Goal: Display each line of the records that contains the word "Task".

Dataset entries:
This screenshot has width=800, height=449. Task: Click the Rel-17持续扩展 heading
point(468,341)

...

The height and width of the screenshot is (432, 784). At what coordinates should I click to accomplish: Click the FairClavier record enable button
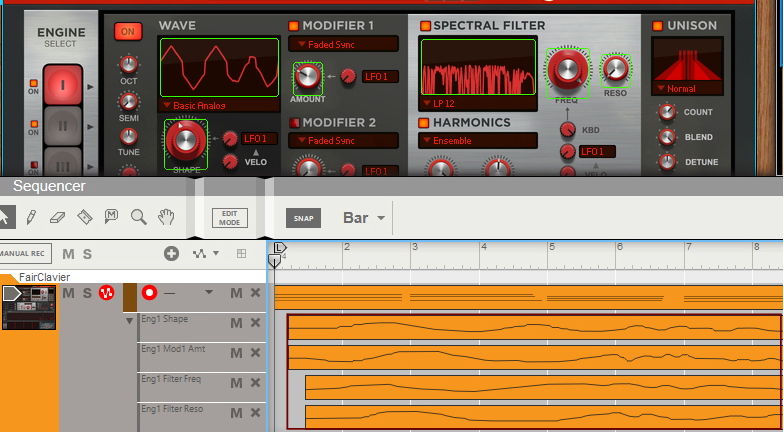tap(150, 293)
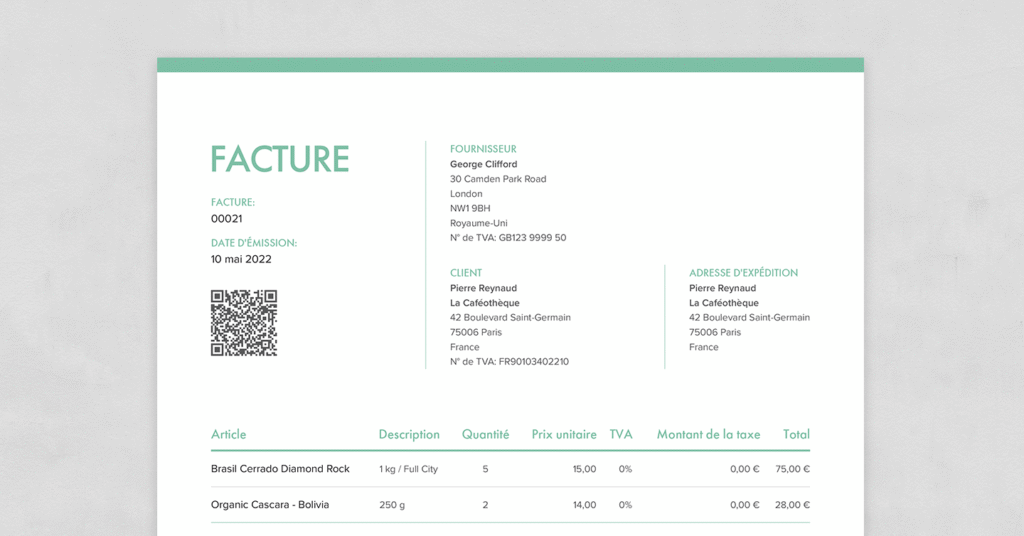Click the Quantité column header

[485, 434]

--

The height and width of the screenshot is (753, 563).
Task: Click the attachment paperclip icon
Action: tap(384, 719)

Solution for this problem:
This screenshot has width=800, height=449. Task: Click the Rel-17持续扩展 heading
Task: Click the attachment paperclip icon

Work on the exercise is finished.